Northern Ireland has seen thousands more abortions than previously reported since the law was liberalised in 2020.
New statistics from the Department of Health revealed that 2,168 abortions were performed in 2022/23, while also correcting figures for previous years. In 2020/21 it originally reported 150 abortions, but has now said the true figure was 1,574. The following year it reported 122 abortions, but this has been amended to 1,755.

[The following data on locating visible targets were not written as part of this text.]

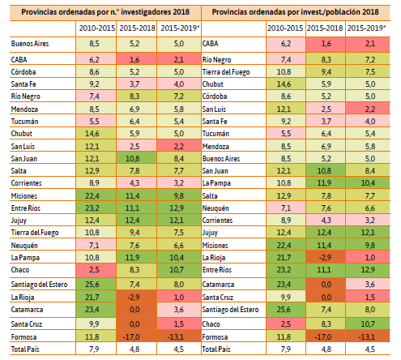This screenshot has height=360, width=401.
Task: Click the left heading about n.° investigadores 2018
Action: pyautogui.click(x=105, y=12)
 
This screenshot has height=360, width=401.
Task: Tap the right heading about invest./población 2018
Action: pyautogui.click(x=295, y=12)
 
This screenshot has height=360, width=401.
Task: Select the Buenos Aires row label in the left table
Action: pyautogui.click(x=30, y=44)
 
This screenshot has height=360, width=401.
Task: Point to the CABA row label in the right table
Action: pyautogui.click(x=210, y=44)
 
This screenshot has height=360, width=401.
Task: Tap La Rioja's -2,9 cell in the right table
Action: pyautogui.click(x=326, y=258)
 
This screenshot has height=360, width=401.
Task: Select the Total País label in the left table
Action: pyautogui.click(x=25, y=349)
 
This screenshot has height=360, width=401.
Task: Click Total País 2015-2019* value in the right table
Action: pyautogui.click(x=370, y=349)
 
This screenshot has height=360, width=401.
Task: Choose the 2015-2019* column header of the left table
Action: pyautogui.click(x=179, y=28)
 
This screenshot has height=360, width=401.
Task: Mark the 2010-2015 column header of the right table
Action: pyautogui.click(x=285, y=28)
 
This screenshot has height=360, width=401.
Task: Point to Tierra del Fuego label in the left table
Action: pyautogui.click(x=35, y=233)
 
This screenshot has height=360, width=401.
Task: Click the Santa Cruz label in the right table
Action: pyautogui.click(x=218, y=298)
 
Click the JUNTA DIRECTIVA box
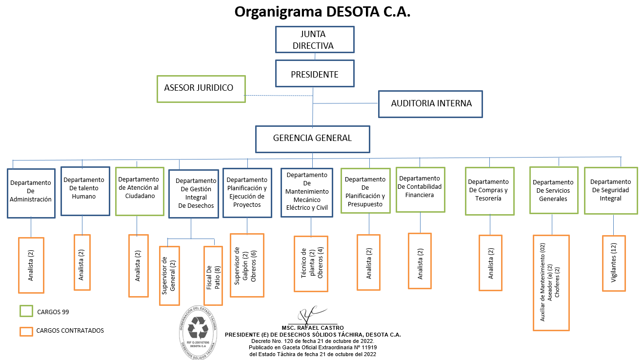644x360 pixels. coord(315,40)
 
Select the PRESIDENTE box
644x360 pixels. coord(315,74)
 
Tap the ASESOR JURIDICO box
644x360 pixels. coord(201,89)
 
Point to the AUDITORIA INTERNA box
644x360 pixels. coord(430,104)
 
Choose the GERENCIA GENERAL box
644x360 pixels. coord(312,139)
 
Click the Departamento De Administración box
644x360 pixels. coord(31,193)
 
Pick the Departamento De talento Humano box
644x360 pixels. coord(85,191)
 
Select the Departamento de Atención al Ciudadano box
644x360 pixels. coord(139,191)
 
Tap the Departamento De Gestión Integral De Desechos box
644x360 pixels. coord(193,194)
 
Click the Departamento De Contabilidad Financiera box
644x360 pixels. coord(420,189)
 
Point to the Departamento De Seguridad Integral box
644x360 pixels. coord(610,190)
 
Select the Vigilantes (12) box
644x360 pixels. coord(614,263)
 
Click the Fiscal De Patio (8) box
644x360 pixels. coord(213,275)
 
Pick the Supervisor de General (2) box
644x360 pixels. coord(169,276)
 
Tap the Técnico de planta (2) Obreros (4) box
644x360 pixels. coord(311,264)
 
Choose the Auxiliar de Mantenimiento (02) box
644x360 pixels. coord(551,283)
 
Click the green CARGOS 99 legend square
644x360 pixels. coord(26,311)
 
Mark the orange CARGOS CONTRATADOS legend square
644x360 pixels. coord(26,331)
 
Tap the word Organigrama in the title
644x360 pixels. coord(271,12)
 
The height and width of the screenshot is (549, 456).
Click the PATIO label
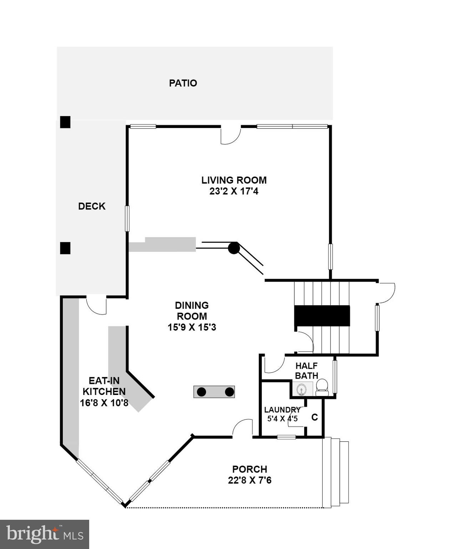coord(183,83)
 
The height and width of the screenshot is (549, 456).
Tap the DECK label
coord(92,206)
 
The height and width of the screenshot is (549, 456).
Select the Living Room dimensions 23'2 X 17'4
coord(234,191)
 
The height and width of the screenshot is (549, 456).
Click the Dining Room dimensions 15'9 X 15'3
coord(192,327)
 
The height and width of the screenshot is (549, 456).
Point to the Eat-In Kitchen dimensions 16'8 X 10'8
coord(104,403)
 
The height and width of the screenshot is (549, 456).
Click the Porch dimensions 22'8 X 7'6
coord(249,480)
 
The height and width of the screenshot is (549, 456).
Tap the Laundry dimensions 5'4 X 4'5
coord(282,418)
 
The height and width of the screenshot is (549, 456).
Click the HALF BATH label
coord(306,371)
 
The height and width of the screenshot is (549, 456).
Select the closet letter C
coord(314,417)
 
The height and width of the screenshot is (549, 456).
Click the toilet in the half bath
coord(322,387)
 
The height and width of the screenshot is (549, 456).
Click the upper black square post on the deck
coord(65,122)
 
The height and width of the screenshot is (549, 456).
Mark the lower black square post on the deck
coord(65,248)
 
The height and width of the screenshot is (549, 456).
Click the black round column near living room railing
coord(233,248)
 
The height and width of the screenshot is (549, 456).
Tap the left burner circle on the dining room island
coord(202,392)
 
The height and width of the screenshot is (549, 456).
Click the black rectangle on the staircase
coord(322,316)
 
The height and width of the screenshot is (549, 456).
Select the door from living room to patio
coord(230,135)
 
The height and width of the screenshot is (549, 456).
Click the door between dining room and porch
coord(243,428)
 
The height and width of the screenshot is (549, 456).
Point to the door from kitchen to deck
coord(97,305)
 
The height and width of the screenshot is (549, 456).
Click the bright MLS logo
coord(44,534)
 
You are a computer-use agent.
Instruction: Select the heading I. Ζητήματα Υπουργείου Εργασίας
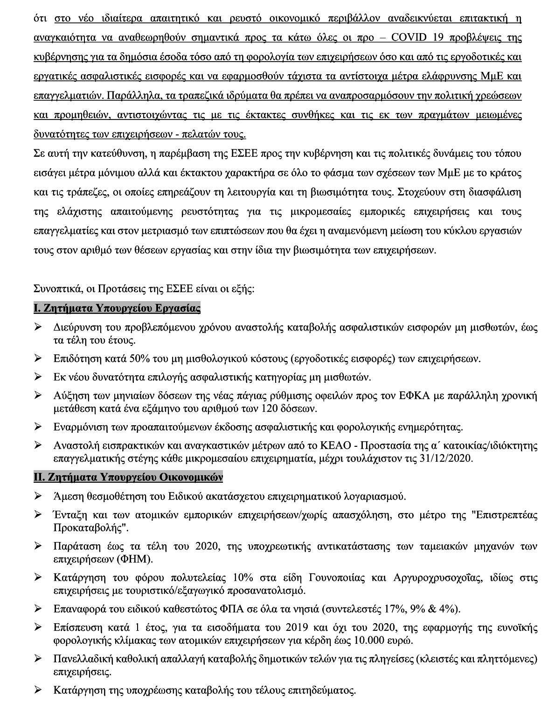pos(117,309)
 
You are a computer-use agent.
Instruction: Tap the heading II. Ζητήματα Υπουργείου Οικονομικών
pos(128,477)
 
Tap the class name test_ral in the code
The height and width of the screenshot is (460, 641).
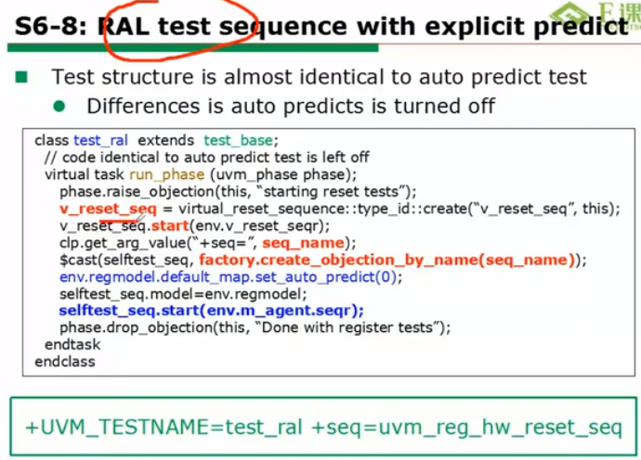point(101,141)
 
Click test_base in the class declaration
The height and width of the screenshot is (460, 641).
point(238,141)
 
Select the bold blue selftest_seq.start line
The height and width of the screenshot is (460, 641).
point(211,310)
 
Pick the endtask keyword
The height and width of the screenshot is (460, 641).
point(68,344)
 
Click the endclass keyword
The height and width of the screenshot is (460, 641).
point(64,361)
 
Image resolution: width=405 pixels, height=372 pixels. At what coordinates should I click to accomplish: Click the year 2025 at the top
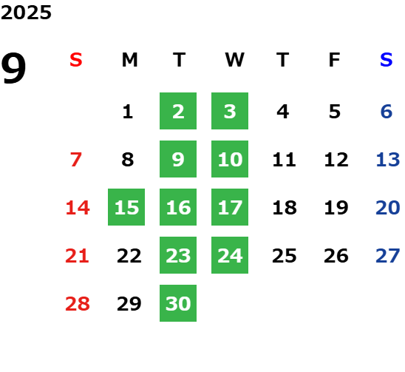pyautogui.click(x=26, y=13)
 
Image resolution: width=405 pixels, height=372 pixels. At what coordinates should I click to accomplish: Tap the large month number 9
pyautogui.click(x=13, y=67)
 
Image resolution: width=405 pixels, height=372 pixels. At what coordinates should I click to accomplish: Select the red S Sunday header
pyautogui.click(x=76, y=60)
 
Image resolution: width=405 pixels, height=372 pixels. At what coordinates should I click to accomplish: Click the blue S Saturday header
pyautogui.click(x=387, y=60)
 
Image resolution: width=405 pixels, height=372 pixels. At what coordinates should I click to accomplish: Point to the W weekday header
pyautogui.click(x=234, y=60)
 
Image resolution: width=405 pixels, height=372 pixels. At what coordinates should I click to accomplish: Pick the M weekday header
pyautogui.click(x=129, y=60)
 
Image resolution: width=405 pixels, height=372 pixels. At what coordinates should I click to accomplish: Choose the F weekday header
pyautogui.click(x=335, y=60)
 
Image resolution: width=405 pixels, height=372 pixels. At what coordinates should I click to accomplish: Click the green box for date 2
pyautogui.click(x=178, y=111)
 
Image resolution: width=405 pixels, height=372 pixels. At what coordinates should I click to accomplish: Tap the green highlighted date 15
pyautogui.click(x=126, y=207)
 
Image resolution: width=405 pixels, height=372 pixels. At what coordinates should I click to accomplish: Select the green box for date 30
pyautogui.click(x=178, y=303)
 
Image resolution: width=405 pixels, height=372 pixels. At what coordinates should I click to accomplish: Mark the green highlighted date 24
pyautogui.click(x=230, y=255)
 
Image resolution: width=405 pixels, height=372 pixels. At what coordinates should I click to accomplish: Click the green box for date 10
pyautogui.click(x=230, y=159)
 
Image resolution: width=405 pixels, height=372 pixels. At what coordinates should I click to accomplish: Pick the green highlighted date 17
pyautogui.click(x=230, y=207)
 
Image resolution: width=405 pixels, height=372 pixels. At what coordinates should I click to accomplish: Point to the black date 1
pyautogui.click(x=128, y=112)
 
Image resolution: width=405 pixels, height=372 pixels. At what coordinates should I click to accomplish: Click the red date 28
pyautogui.click(x=78, y=304)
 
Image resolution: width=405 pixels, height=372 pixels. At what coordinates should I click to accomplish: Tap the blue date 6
pyautogui.click(x=387, y=112)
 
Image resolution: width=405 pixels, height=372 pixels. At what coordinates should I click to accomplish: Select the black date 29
pyautogui.click(x=129, y=304)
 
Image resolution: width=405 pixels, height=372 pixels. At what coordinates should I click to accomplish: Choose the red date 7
pyautogui.click(x=76, y=160)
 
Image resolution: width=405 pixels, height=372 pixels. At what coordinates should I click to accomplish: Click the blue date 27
pyautogui.click(x=388, y=256)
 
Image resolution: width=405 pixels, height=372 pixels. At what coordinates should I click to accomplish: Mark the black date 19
pyautogui.click(x=336, y=208)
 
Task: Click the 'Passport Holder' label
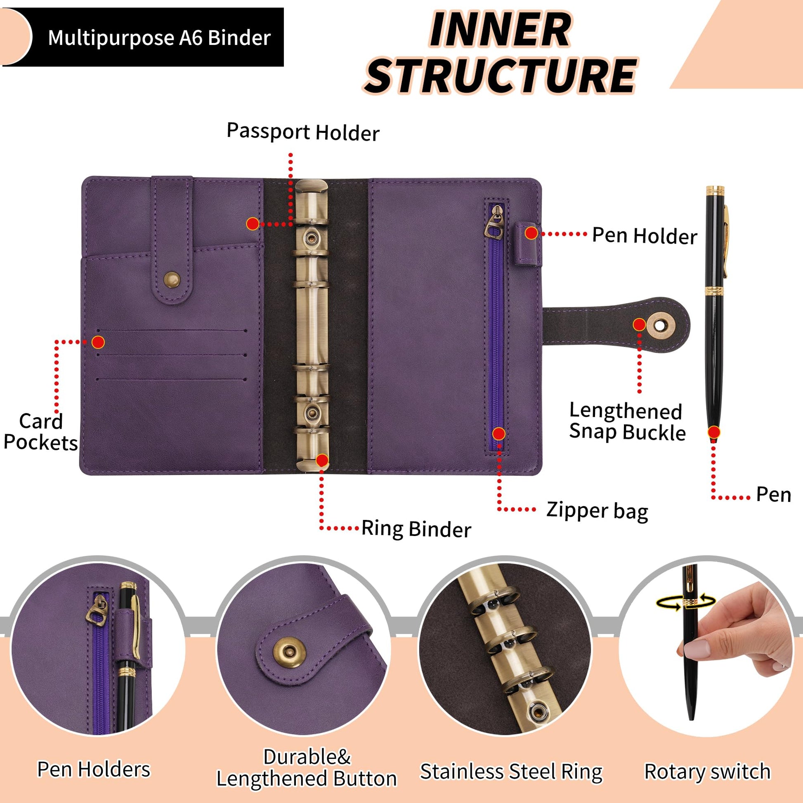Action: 303,132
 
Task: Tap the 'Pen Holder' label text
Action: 645,236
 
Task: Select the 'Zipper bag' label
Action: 597,511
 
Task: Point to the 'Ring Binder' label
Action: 416,529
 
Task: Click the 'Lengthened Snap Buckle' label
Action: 627,421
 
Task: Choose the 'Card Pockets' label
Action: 41,432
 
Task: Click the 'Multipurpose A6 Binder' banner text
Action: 159,38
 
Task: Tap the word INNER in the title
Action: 500,30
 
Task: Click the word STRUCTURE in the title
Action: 500,76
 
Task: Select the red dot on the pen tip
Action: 713,432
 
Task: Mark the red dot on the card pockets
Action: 98,342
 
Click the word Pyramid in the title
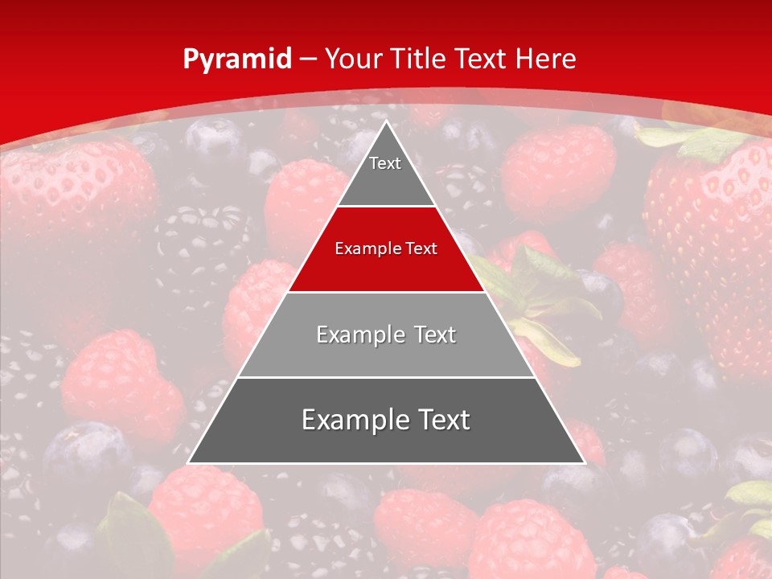click(x=237, y=60)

Previously, the Department only reported abortions from hospital admissions. But since the majority of abortions since 2020 have involved women taking pills in an outpatient setting, the Department updated its methodology in line with accurate data provided through Assembly questions.
Home abortions
The vast majority of abortions during each year were performed prior to 10 weeks, the limit at which women can take an abortion pill at home.
In 2022/23, abortions under 10 weeks’ gestation accounted for 92.6 per cent of abortions.
And 27 babies deemed to be “seriously disabled” were also aborted during that period. Children with conditions such as Down’s syndrome, cleft palate and club foot are allowed to be aborted after the 24-week limit that applies in most other cases.
‘Tragedy’
Right to Life UK spokeswoman Catherine Robinson called the figures a “great tragedy”, saying each abortion “represents a failure of our society to protect the lives of babies in the womb and a failure to offer full support to women with unplanned pregnancies”.
She highlighted a 2017 estimate that 100,000 people were alive in Northern Ireland who would not have been born in the rest of the UK because of the Province’s pro-life laws that “sadly no longer exist”.
In 2019, Westminster voted to force a liberal abortion regime on Northern Ireland which became law the following year. In 2022, the Secretary of State commissioned an expansion of abortion services across the Province.
Censorship zones
Last September, Northern Ireland implemented nationwide censorship zones banning prayer and offers of help to pregnant women outside abortion clinics.
All five Health and Social Care Trusts have zones criminalising anyone who hands out pro-life literature or speaks to anyone about abortion within a 100-250m radius of an abortion clinic or hospital.
In December 2022, the UK Supreme Court rejected the NI Attorney General’s concerns that such zones were inconsistent with the right to peaceful protest, and the Abortion Services (Safe Access Zones) Act later came into law.